(Records from a collection)
┌──

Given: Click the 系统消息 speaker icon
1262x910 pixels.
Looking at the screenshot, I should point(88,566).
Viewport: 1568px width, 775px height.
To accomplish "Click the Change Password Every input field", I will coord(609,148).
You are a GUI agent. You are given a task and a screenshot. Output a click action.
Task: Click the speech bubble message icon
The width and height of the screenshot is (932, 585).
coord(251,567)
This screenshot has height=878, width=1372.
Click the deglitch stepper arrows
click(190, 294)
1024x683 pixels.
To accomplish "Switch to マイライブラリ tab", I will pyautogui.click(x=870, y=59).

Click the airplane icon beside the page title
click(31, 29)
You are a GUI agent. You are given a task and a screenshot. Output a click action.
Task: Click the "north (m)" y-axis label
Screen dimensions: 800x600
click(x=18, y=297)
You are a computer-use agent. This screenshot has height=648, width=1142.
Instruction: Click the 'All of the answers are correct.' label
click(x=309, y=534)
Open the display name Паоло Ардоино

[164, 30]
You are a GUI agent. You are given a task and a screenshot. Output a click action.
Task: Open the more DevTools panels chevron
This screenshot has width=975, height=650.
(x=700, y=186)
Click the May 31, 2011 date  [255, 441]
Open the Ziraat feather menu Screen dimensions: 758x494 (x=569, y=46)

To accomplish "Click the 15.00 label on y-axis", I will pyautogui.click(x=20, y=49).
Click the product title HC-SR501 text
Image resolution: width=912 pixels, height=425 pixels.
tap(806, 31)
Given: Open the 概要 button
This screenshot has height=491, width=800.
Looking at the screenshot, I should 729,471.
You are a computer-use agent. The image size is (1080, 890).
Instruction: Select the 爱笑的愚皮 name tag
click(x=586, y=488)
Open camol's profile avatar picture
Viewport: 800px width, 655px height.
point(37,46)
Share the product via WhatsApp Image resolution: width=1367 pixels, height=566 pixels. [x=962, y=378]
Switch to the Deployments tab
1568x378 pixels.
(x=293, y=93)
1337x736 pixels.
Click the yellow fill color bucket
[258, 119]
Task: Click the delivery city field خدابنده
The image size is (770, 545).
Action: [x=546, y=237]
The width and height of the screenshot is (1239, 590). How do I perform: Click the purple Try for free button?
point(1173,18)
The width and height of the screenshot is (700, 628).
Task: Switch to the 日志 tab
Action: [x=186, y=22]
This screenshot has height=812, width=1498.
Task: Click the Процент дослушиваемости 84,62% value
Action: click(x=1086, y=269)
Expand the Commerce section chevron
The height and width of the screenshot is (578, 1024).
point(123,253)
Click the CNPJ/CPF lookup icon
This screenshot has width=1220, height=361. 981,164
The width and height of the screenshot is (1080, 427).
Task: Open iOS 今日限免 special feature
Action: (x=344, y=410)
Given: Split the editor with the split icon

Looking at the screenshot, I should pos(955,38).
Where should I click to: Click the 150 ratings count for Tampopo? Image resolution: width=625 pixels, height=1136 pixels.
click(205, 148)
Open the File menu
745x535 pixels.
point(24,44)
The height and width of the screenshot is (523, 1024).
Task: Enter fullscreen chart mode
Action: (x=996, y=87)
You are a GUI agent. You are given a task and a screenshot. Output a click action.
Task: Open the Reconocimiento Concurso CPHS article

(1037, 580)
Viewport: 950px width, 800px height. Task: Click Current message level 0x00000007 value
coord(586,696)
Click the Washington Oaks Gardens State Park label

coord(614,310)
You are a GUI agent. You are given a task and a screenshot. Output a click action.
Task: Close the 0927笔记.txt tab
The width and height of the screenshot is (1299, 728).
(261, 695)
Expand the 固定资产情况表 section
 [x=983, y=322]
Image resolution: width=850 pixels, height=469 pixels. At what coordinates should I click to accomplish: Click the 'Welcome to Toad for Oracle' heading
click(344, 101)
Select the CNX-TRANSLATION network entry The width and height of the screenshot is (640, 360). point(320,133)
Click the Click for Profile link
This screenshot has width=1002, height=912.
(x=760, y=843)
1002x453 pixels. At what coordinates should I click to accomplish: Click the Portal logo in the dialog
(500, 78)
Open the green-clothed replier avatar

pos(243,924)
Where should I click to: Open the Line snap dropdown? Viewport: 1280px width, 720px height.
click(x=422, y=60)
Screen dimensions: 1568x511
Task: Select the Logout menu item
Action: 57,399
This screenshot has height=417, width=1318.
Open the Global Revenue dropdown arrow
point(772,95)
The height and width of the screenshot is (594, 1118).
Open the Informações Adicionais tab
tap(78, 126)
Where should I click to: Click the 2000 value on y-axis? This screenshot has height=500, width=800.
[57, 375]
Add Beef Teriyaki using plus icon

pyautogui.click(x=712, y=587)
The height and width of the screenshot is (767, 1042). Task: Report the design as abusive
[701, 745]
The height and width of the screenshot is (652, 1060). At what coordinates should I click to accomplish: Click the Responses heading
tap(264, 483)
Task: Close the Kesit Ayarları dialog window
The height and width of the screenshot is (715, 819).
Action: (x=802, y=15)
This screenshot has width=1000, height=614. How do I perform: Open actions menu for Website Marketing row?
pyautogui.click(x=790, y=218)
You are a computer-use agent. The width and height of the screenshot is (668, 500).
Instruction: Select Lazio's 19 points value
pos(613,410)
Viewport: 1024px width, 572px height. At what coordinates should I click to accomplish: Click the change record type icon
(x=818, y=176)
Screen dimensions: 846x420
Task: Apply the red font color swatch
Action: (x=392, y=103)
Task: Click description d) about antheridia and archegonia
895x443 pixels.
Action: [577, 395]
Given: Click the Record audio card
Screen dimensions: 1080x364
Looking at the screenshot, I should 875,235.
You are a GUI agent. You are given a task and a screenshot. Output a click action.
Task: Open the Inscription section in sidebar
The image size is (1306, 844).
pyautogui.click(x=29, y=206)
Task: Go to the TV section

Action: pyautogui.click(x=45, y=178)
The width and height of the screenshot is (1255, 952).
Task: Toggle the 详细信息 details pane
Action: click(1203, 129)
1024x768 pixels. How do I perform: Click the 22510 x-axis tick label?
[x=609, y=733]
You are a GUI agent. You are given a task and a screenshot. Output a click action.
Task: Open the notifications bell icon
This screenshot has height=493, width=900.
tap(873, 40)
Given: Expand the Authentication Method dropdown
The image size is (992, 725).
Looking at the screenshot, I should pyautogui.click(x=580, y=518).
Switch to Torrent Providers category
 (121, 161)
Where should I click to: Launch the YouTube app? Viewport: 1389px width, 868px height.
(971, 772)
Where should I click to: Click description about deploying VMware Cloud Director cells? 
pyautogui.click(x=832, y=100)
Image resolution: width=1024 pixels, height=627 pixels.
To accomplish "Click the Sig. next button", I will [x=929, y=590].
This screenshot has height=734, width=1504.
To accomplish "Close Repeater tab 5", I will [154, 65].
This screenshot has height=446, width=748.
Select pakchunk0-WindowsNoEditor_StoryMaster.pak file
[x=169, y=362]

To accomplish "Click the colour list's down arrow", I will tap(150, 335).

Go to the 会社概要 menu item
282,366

└──

Work order
For each entry above, write out an exact copy.

Task answer
Given: Click the 系统消息 speaker icon
1262x910 pixels.
Looking at the screenshot, I should point(88,566).
Viewport: 1568px width, 775px height.
To accomplish "Click the Change Password Every input field", I will coord(609,148).
You are a GUI agent. You are given a task and a screenshot. Output a click action.
Task: Click the speech bubble message icon
The width and height of the screenshot is (932, 585).
coord(251,567)
This screenshot has height=878, width=1372.
Click the deglitch stepper arrows
click(190, 294)
1024x683 pixels.
To accomplish "Switch to マイライブラリ tab", I will pyautogui.click(x=870, y=59).

Click the airplane icon beside the page title
click(31, 29)
You are a GUI agent. You are given a task and a screenshot. Output a click action.
Task: Click the "north (m)" y-axis label
Screen dimensions: 800x600
click(x=18, y=297)
You are a computer-use agent. This screenshot has height=648, width=1142.
Instruction: Click the 'All of the answers are correct.' label
click(x=309, y=534)
Open the display name Паоло Ардоино

[164, 30]
You are a GUI agent. You are given a task and a screenshot. Output a click action.
Task: Open the more DevTools panels chevron
This screenshot has width=975, height=650.
(x=700, y=186)
Click the May 31, 2011 date  [255, 441]
Open the Ziraat feather menu Screen dimensions: 758x494 (x=569, y=46)

To accomplish "Click the 15.00 label on y-axis", I will pyautogui.click(x=20, y=49).
Click the product title HC-SR501 text
Image resolution: width=912 pixels, height=425 pixels.
tap(806, 31)
Given: Open the 概要 button
This screenshot has height=491, width=800.
Looking at the screenshot, I should 729,471.
You are a computer-use agent. The image size is (1080, 890).
Instruction: Select the 爱笑的愚皮 name tag
click(x=586, y=488)
Open camol's profile avatar picture
Viewport: 800px width, 655px height.
point(37,46)
Share the product via WhatsApp Image resolution: width=1367 pixels, height=566 pixels. [x=962, y=378]
Switch to the Deployments tab
1568x378 pixels.
(x=293, y=93)
1337x736 pixels.
Click the yellow fill color bucket
[258, 119]
Task: Click the delivery city field خدابنده
The image size is (770, 545).
Action: [x=546, y=237]
The width and height of the screenshot is (1239, 590). How do I perform: Click the purple Try for free button?
point(1173,18)
The width and height of the screenshot is (700, 628).
Task: Switch to the 日志 tab
Action: [x=186, y=22]
This screenshot has height=812, width=1498.
Task: Click the Процент дослушиваемости 84,62% value
Action: click(x=1086, y=269)
Expand the Commerce section chevron
The height and width of the screenshot is (578, 1024).
point(123,253)
Click the CNPJ/CPF lookup icon
This screenshot has width=1220, height=361. 981,164
The width and height of the screenshot is (1080, 427).
Task: Open iOS 今日限免 special feature
Action: (x=344, y=410)
Given: Split the editor with the split icon

Looking at the screenshot, I should pos(955,38).
Where should I click to: Click the 150 ratings count for Tampopo? Image resolution: width=625 pixels, height=1136 pixels.
click(205, 148)
Open the File menu
745x535 pixels.
point(24,44)
The height and width of the screenshot is (523, 1024).
Task: Enter fullscreen chart mode
Action: (x=996, y=87)
You are a GUI agent. You are given a task and a screenshot. Output a click action.
Task: Open the Reconocimiento Concurso CPHS article

(1037, 580)
Viewport: 950px width, 800px height. Task: Click Current message level 0x00000007 value
coord(586,696)
Click the Washington Oaks Gardens State Park label

coord(614,310)
You are a GUI agent. You are given a task and a screenshot. Output a click action.
Task: Close the 0927笔记.txt tab
The width and height of the screenshot is (1299, 728).
(261, 695)
Expand the 固定资产情况表 section
 [x=983, y=322]
Image resolution: width=850 pixels, height=469 pixels. At what coordinates should I click to accomplish: Click the 'Welcome to Toad for Oracle' heading
click(344, 101)
Select the CNX-TRANSLATION network entry The width and height of the screenshot is (640, 360). point(320,133)
Click the Click for Profile link
This screenshot has width=1002, height=912.
(x=760, y=843)
1002x453 pixels. At what coordinates should I click to accomplish: Click the Portal logo in the dialog
(500, 78)
Open the green-clothed replier avatar

pos(243,924)
Where should I click to: Open the Line snap dropdown? Viewport: 1280px width, 720px height.
click(x=422, y=60)
Screen dimensions: 1568x511
Task: Select the Logout menu item
Action: 57,399
This screenshot has height=417, width=1318.
Open the Global Revenue dropdown arrow
point(772,95)
The height and width of the screenshot is (594, 1118).
Open the Informações Adicionais tab
tap(78, 126)
Where should I click to: Click the 2000 value on y-axis? This screenshot has height=500, width=800.
[57, 375]
Add Beef Teriyaki using plus icon

pyautogui.click(x=712, y=587)
The height and width of the screenshot is (767, 1042). Task: Report the design as abusive
[701, 745]
The height and width of the screenshot is (652, 1060). At what coordinates should I click to accomplish: Click the Responses heading
tap(264, 483)
Task: Close the Kesit Ayarları dialog window
The height and width of the screenshot is (715, 819).
Action: (x=802, y=15)
This screenshot has width=1000, height=614. How do I perform: Open actions menu for Website Marketing row?
pyautogui.click(x=790, y=218)
You are a computer-use agent. The width and height of the screenshot is (668, 500).
Instruction: Select Lazio's 19 points value
pos(613,410)
Viewport: 1024px width, 572px height. At what coordinates should I click to accomplish: Click the change record type icon
(x=818, y=176)
Screen dimensions: 846x420
Task: Apply the red font color swatch
Action: (x=392, y=103)
Task: Click description d) about antheridia and archegonia
895x443 pixels.
Action: [577, 395]
Given: Click the Record audio card
Screen dimensions: 1080x364
Looking at the screenshot, I should 875,235.
You are a GUI agent. You are given a task and a screenshot. Output a click action.
Task: Open the Inscription section in sidebar
The image size is (1306, 844).
pyautogui.click(x=29, y=206)
Task: Go to the TV section

Action: pyautogui.click(x=45, y=178)
The width and height of the screenshot is (1255, 952).
Task: Toggle the 详细信息 details pane
Action: click(1203, 129)
1024x768 pixels. How do I perform: Click the 22510 x-axis tick label?
[x=609, y=733]
You are a GUI agent. You are given a task and a screenshot. Output a click action.
Task: Open the notifications bell icon
This screenshot has height=493, width=900.
tap(873, 40)
Given: Expand the Authentication Method dropdown
The image size is (992, 725).
Looking at the screenshot, I should pyautogui.click(x=580, y=518).
Switch to Torrent Providers category
 (121, 161)
Where should I click to: Launch the YouTube app? Viewport: 1389px width, 868px height.
(971, 772)
Where should I click to: Click description about deploying VMware Cloud Director cells? 
pyautogui.click(x=832, y=100)
Image resolution: width=1024 pixels, height=627 pixels.
To accomplish "Click the Sig. next button", I will [x=929, y=590].
This screenshot has height=734, width=1504.
To accomplish "Close Repeater tab 5", I will [154, 65].
This screenshot has height=446, width=748.
Select pakchunk0-WindowsNoEditor_StoryMaster.pak file
[x=169, y=362]

To accomplish "Click the colour list's down arrow", I will tap(150, 335).

Go to the 会社概要 menu item
282,366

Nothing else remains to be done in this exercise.